Homestead Exemption: Court Adopts Predominance Test for Home Office Use
Joshua Lee Smith – The Massachusetts homestead statute (M.G.L. c. 188) permits an owner to declare a homestead on his or her principal residence to protect it against claims of certain unsecured creditors of up to $500,000, or if an owner is disabled or 62 years of age or older, up to $1,000,000. Without declaring a homestead, homeowners are entitled to an “automatic homestead exemption” of $125,000. The U.S. Bankruptcy Court for the District of Massachusetts recently held in In re: Walter D. Catton, Jr. that a property that is predominantly used for commercial rather than residential purposes will disqualify such property for exemption under the homestead statute.

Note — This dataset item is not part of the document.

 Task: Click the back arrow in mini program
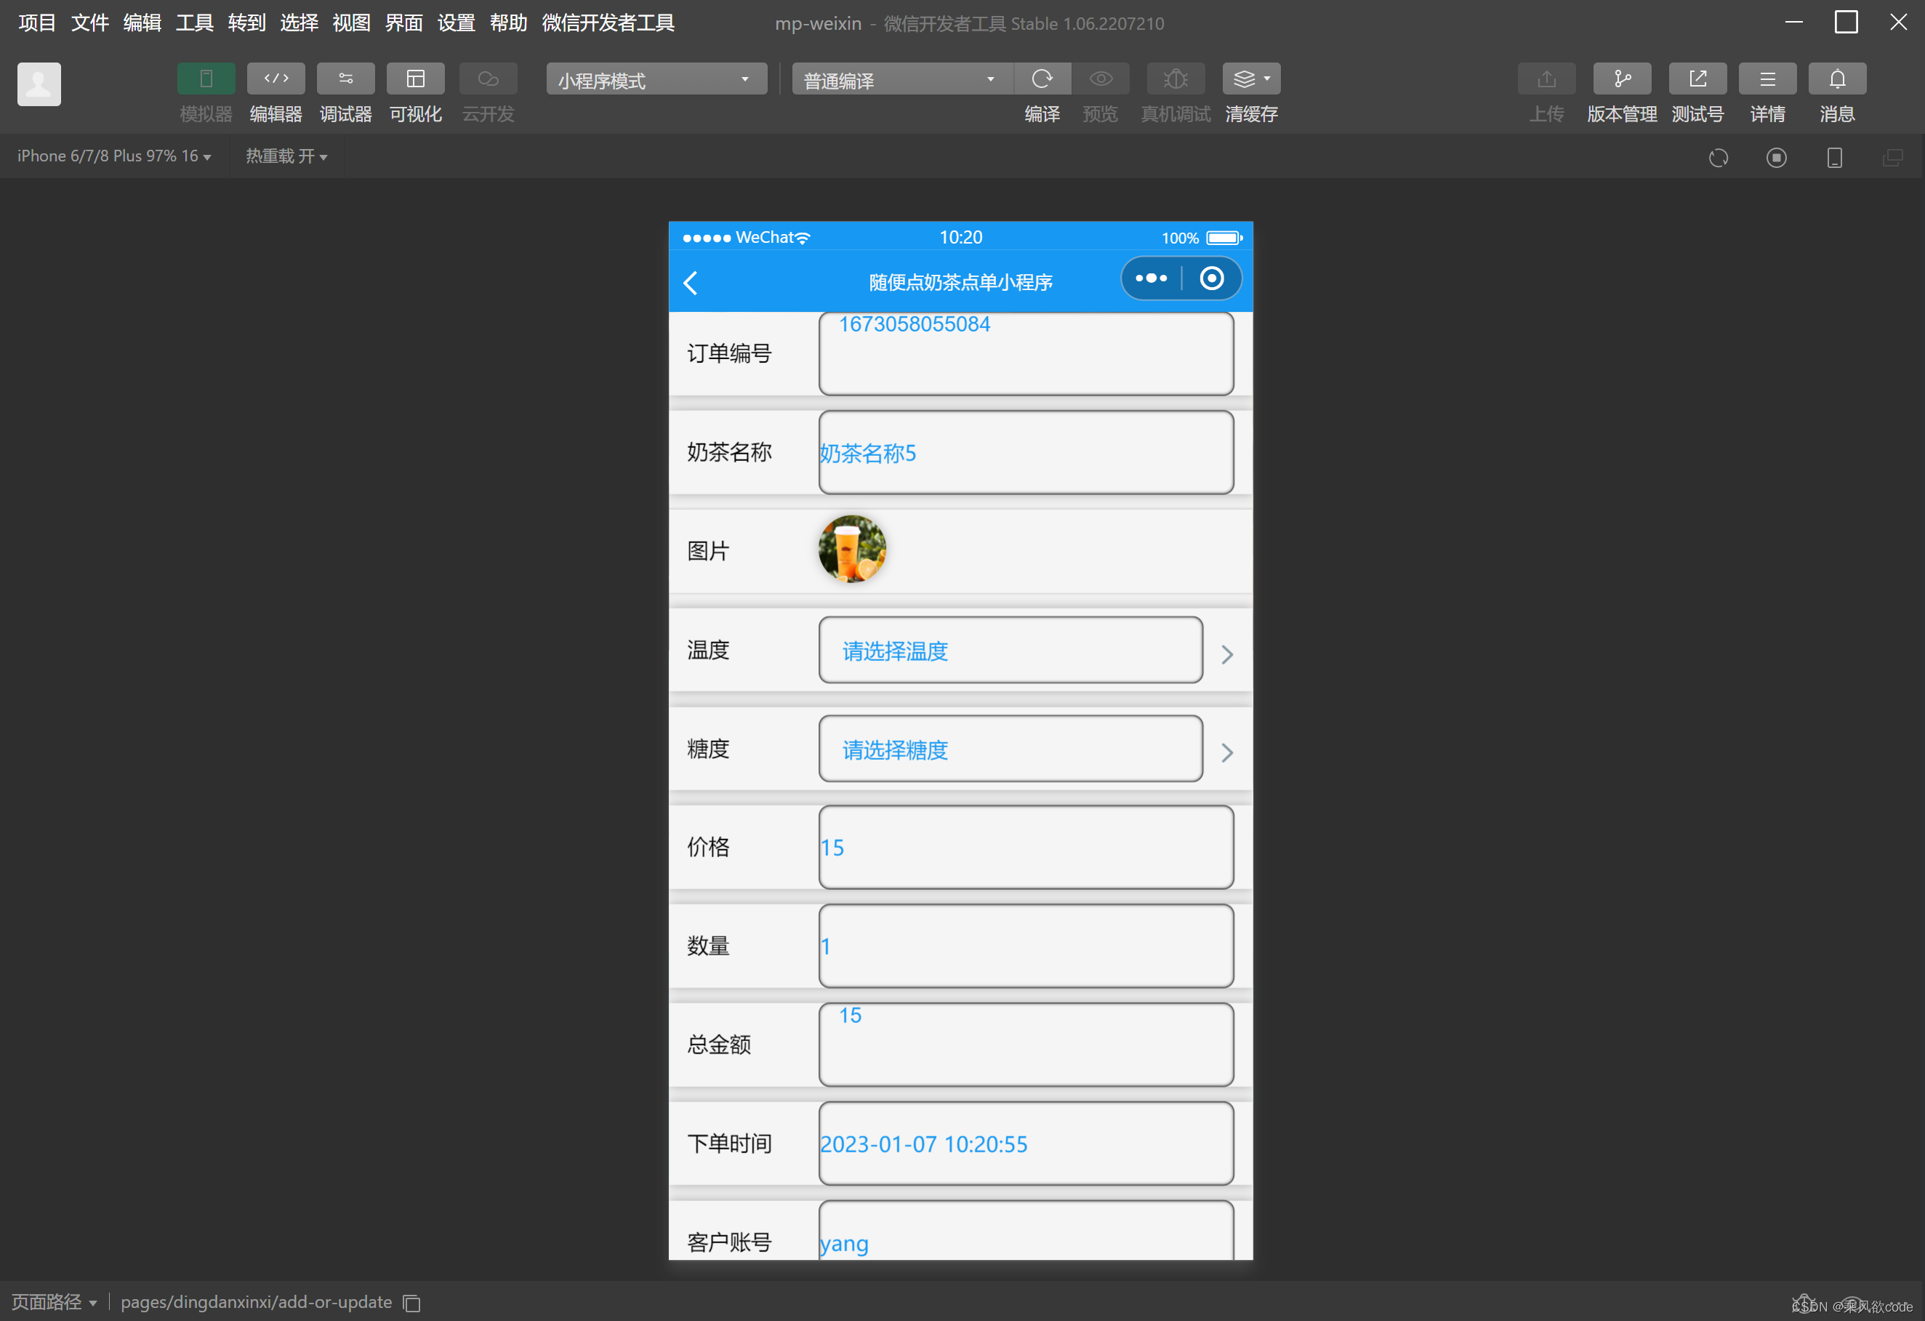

The debtor in the case owned a two-story structure in which he lived on the second floor and used the first floor as an office for his insurance agency. The opposing party, a bankruptcy trustee, argued that, due to its commercial use, the debtor’s property should not qualify as a single family dwelling entitled to homestead protection. The trustee pointed to the city’s assessor website which described the property as an “office” having a style of “Stores/Apt Com” and noted that the city taxed part of the property at the residential rate and part at the commercial rate. The trustee also pointed out that the debtor’s appraisal described the property as a “two unit mixed use property.” The Court was unpersuaded by these arguments, stating that the test for homestead eligibility is not whether the single family dwelling includes any commercial use but whether the commercial use predominates.

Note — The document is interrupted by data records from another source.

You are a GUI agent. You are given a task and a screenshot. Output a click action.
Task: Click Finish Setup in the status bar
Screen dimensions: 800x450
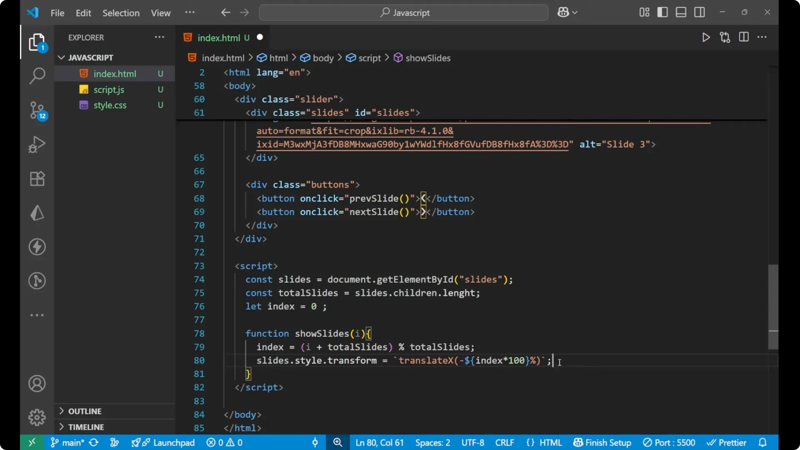(x=602, y=443)
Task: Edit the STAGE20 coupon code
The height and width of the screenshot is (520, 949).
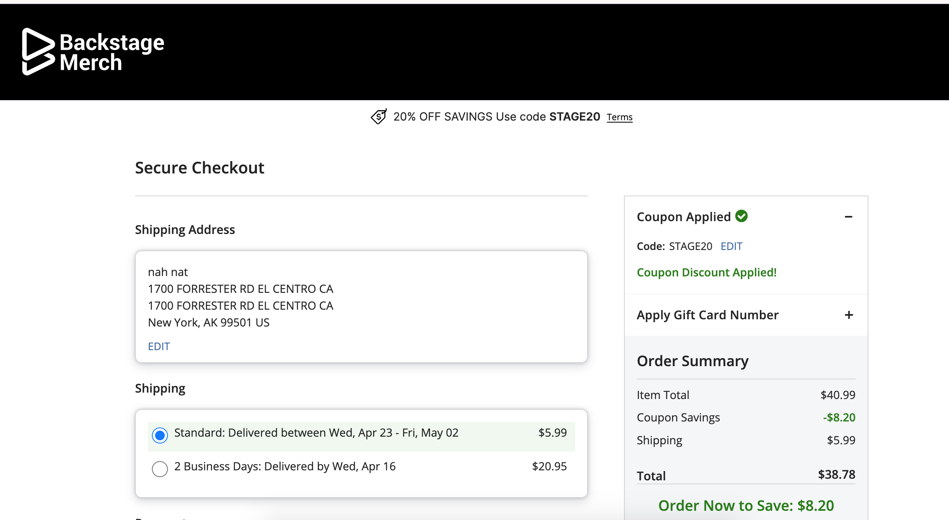Action: click(x=731, y=246)
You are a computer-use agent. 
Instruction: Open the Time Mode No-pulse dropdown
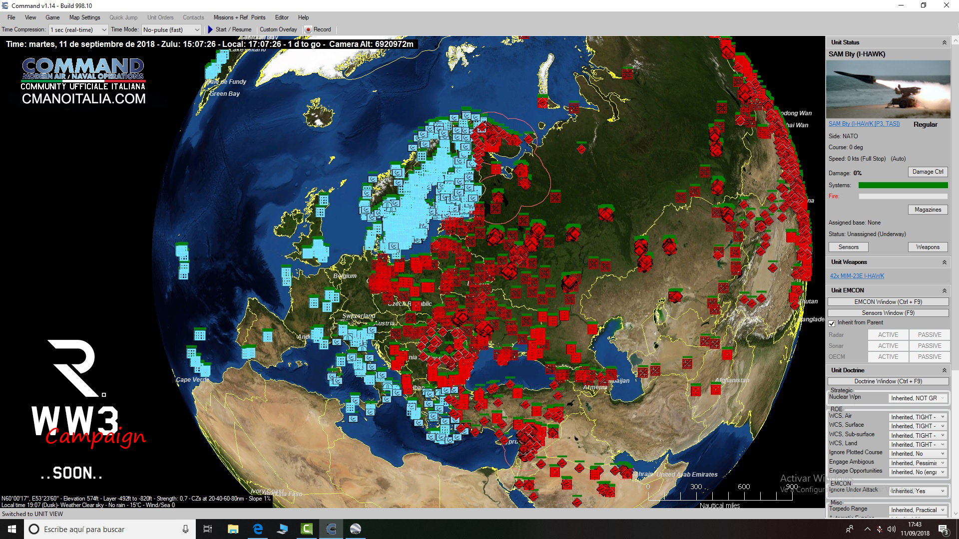click(171, 30)
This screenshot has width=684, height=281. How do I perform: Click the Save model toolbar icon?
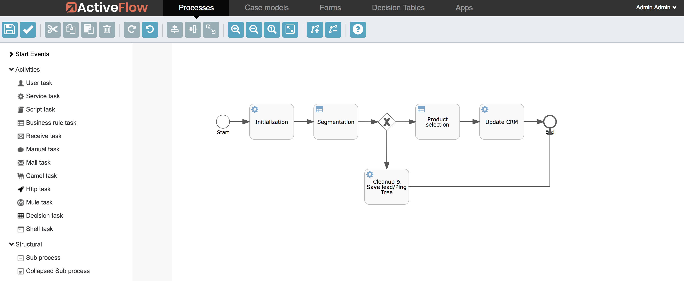click(10, 29)
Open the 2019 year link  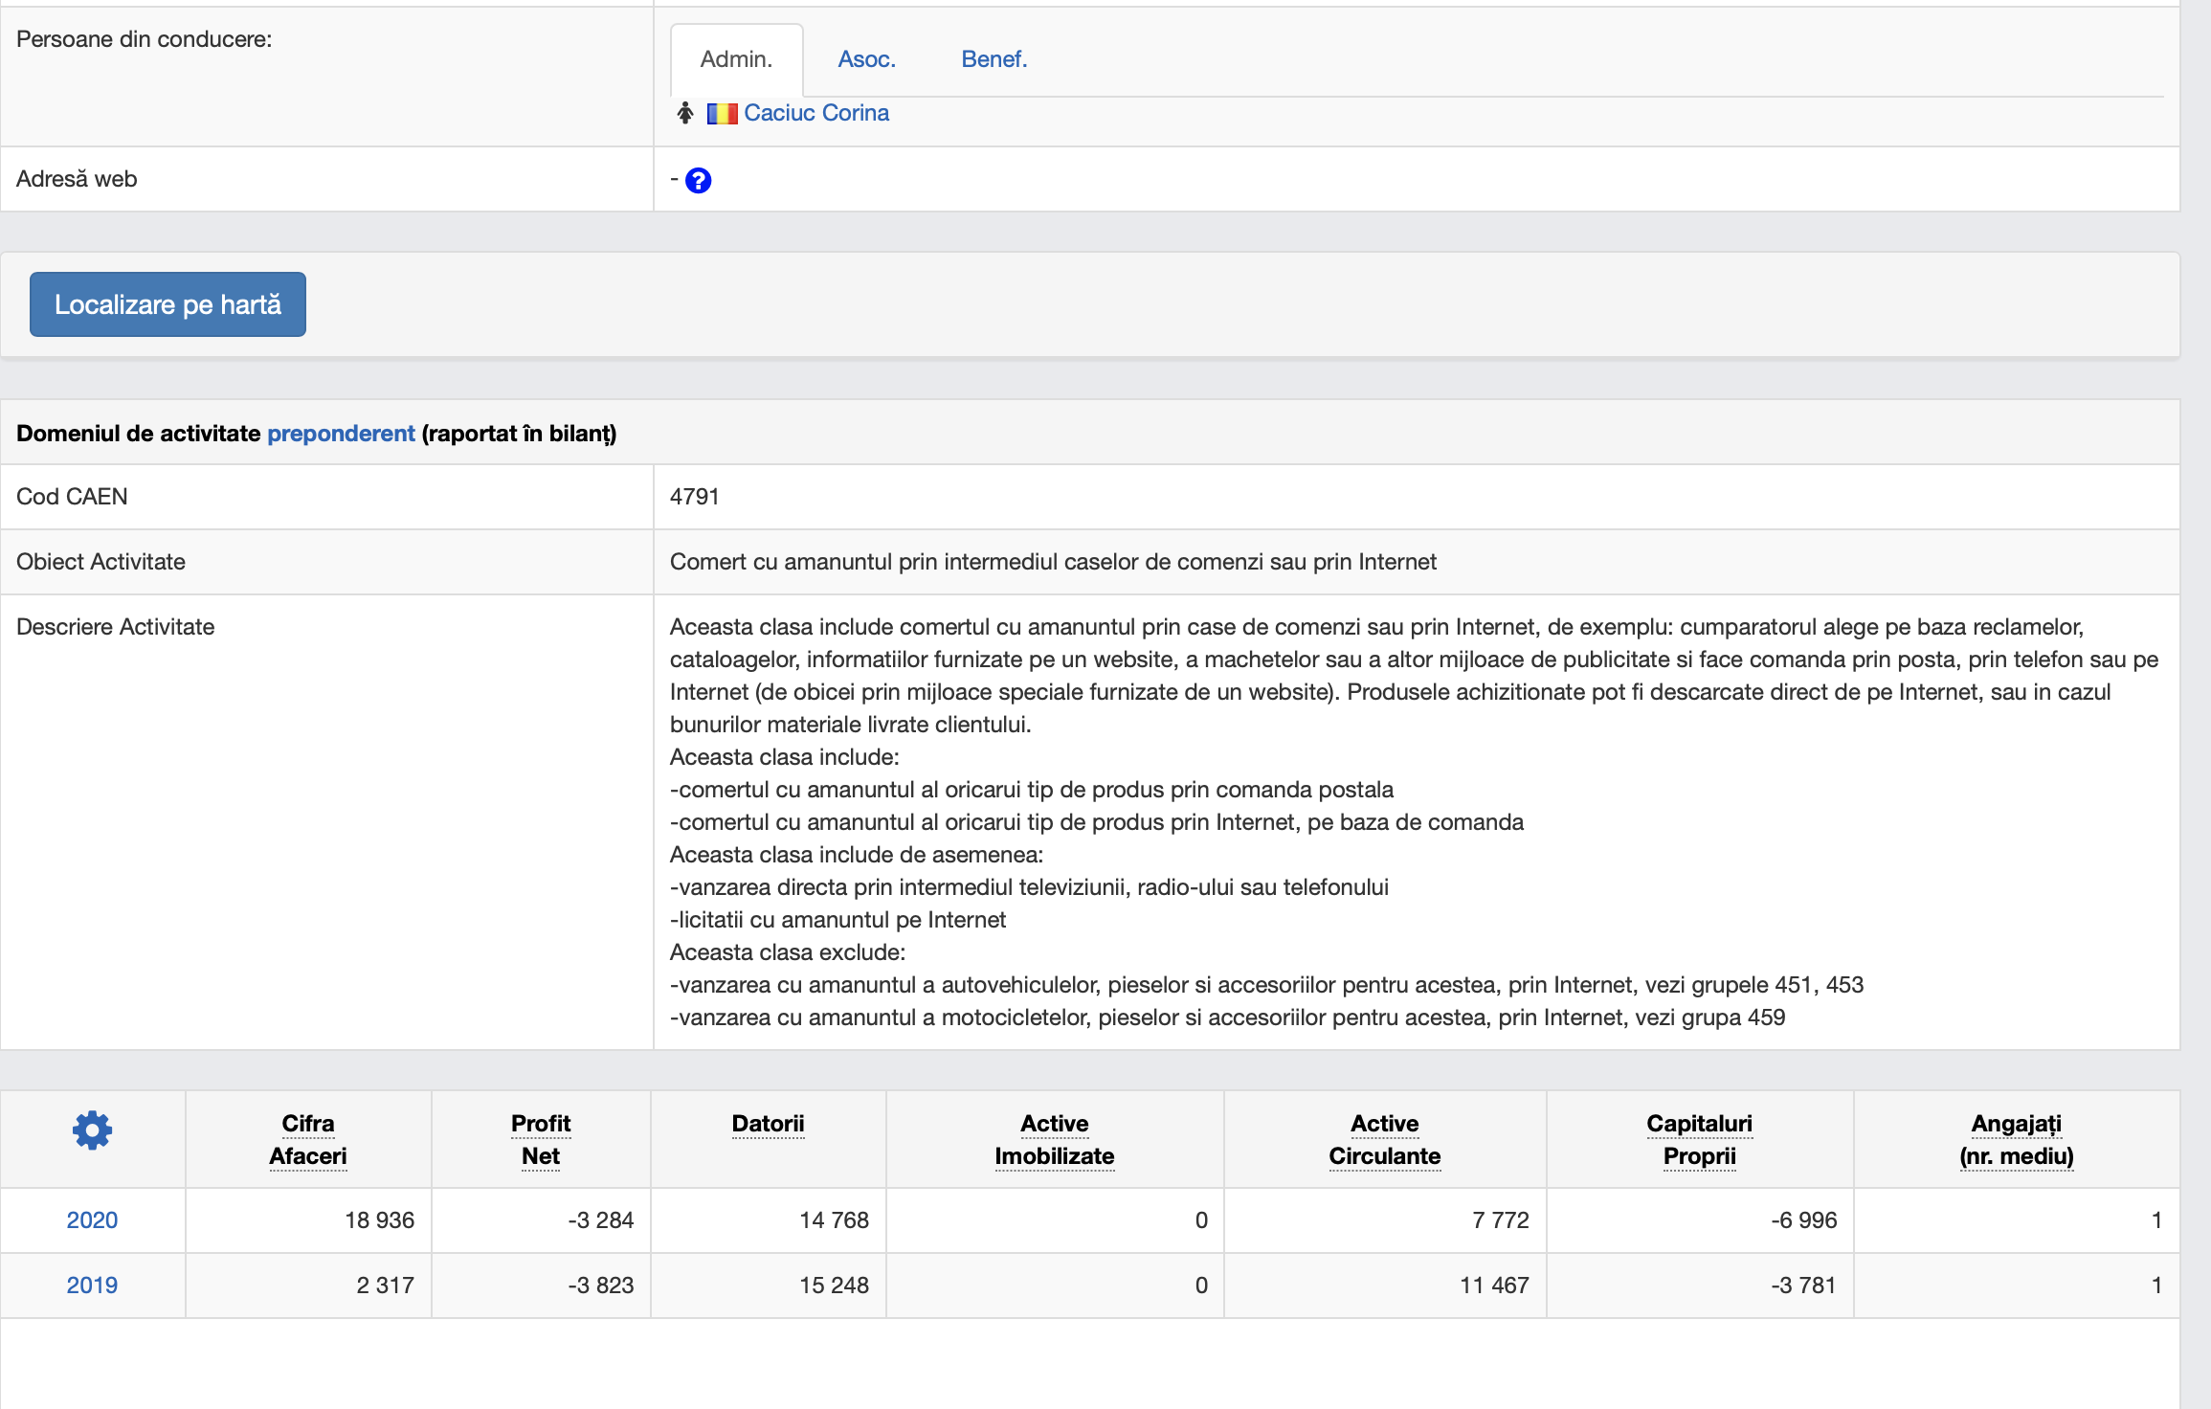[x=92, y=1286]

In holding that the debtor’s use of the property for his insurance agency was not the predominant use, the Court indicated that the zoning district in which the property was located permitted a home occupation with commercial use only if the commercial use was “clearly incidental and secondary to the use of the premises for residential purposes.” The Court also found persuasive the fact that over 60% of the floor area represented residential living area.

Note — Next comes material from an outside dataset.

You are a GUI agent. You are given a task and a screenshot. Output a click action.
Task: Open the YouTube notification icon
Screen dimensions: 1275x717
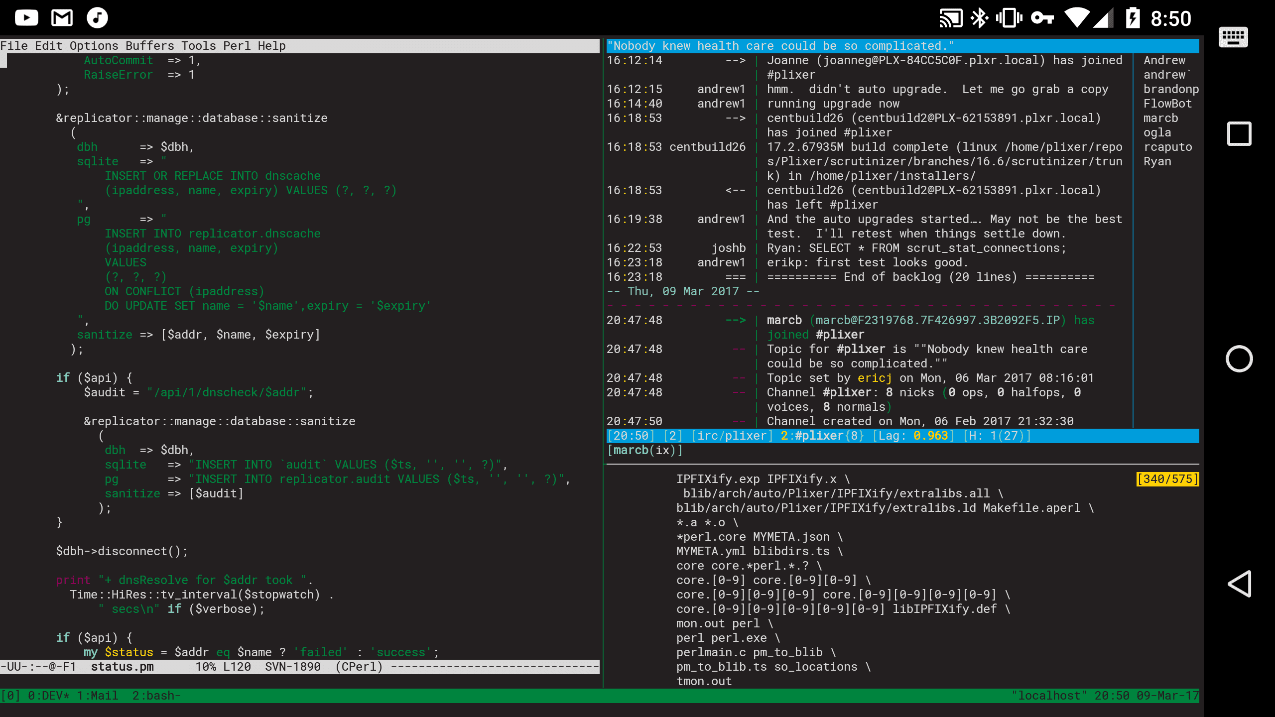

The good news for homeowners (and bad news for creditors) is that this case further demonstrates how the courts in Massachusetts continue to follow what the Court here described as the “golden rule” that exemptions are to be liberally construed in favor of debtors. Homeowners should consider taking the simple step of filing a declaration of homestead as a means to maximize the protection of one’s principal residence. Creditors should be mindful of the homestead protections afforded to debtors in the collection of judgments and the few but important exceptions where debtor-friendly homestead laws do not apply.